## Quoted text
------------------------------------

Both approaches have advantages and disadvantages over the other in terms of controlling for spatial heterogeneity. The more traditional panel approaches are sensitive to diverging regional employment trends that are independent of the minimum wage but correlated with the minimum-wage bite. For example, to the extent that regions with a lower wage level—and thus a higher bite—show structurally lower employment growth rates than regions that are characterized by higher wages, this difference in employment growth would be incorrectly attributed to the minimum wage. In contrast, the case study approach of comparing a panel of neighbouring regions naturally reduces spatial heterogeneity, but the entire identification strategy rests on the assumption that the minimum wage in the treatment region does not influence employment in the control region. Given the regional proximity, the assumption that no regional spillover effects exist is not necessarily plausible.

We recognize that the presence of spatial autocorrelation may bias estimates of the minimum-wage effects when we employ a regional identification strategy. Even in the more developed US literature, spatial spillovers have often been ignored (as exceptions, see Kalenkoski and Lacombe 2013; Dolton et al. 2015). We therefore include specifications that explicitly take spatial autocorrelation into account by estimating the effect of the bite of neighbouring districts.

Studying the minimum wage in Germany’s main construction sector provides an interesting complement to the international literature on minimum wages for a number of reasons. First, it was introduced at 8.00€ in East Germany—corresponding to 84% of the median hourly wage of construction workers—and 8.70€ in West Germany—still amounting to 64% of the median hourly wage. In contrast, the US federal minimum wage, currently set at $7.25 per hour, is a mere 42% of the median hourly wage of all occupations in 2015 (Bureau of Labor Statistics 2015). These high nominal minimum wages translated into a high bite, especially in East Germany. Averaged across all districts, almost 22% of construction workers earned less than the minimum wage prior to its introduction. Despite the higher nominal minimum wage in West Germany, its real intensity was much lower, as the average bite of roughly 4% shows. This can be explained by the higher coverage rate of collective bargaining agreements in West compared to East Germany. The behaviour of the labour market in response to a slight change in the minimum wage may not necessarily be similar to how it will react to a significant and sustained increase in the wage floor. Therefore, our results contribute to the discussion on the effects of strongly binding minimum wages.

------------------------------------

## Short problem 1
Swap "ohmmeter" for "multimeter" throughout the entries and give them again with nothing else changed, leaving out the pictures.
These entries have no connection to the minimum-wage text.

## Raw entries
------------------------------------

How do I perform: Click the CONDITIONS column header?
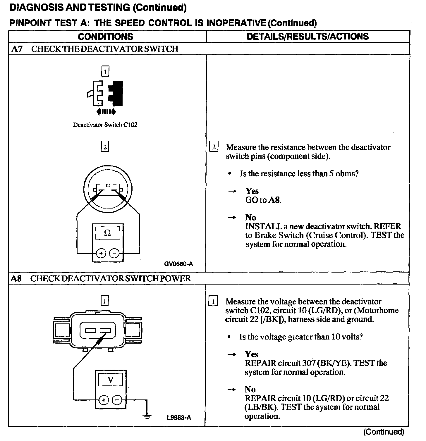[105, 37]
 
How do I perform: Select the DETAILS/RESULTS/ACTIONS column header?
[308, 37]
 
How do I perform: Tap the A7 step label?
[16, 49]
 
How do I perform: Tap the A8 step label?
[16, 278]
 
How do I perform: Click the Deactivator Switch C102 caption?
[105, 125]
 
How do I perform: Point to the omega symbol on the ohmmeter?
[107, 233]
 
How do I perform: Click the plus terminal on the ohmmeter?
[101, 253]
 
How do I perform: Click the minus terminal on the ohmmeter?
[114, 253]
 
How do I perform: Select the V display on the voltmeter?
[110, 380]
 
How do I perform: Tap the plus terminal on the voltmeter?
[104, 400]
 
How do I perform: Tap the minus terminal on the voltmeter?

------------------------------------

## Short problem 2
According to the minimum-wage text, at what level was the minimum wage introduced in East Germany?

## Written answer 1
How do I perform: Click the CONDITIONS column header?
[105, 37]
 
How do I perform: Select the DETAILS/RESULTS/ACTIONS column header?
[308, 37]
 
How do I perform: Tap the A7 step label?
[16, 49]
 
How do I perform: Tap the A8 step label?
[16, 278]
 
How do I perform: Click the Deactivator Switch C102 caption?
[105, 125]
 
How do I perform: Point to the omega symbol on the multimeter?
[107, 233]
 
How do I perform: Click the plus terminal on the multimeter?
[101, 253]
 
How do I perform: Click the minus terminal on the multimeter?
[114, 253]
 
How do I perform: Select the V display on the voltmeter?
[110, 380]
 
How do I perform: Tap the plus terminal on the voltmeter?
[104, 400]
 
How do I perform: Tap the minus terminal on the voltmeter?

## Written answer 2
8.00€, corresponding to 84% of the median hourly wage of construction workers.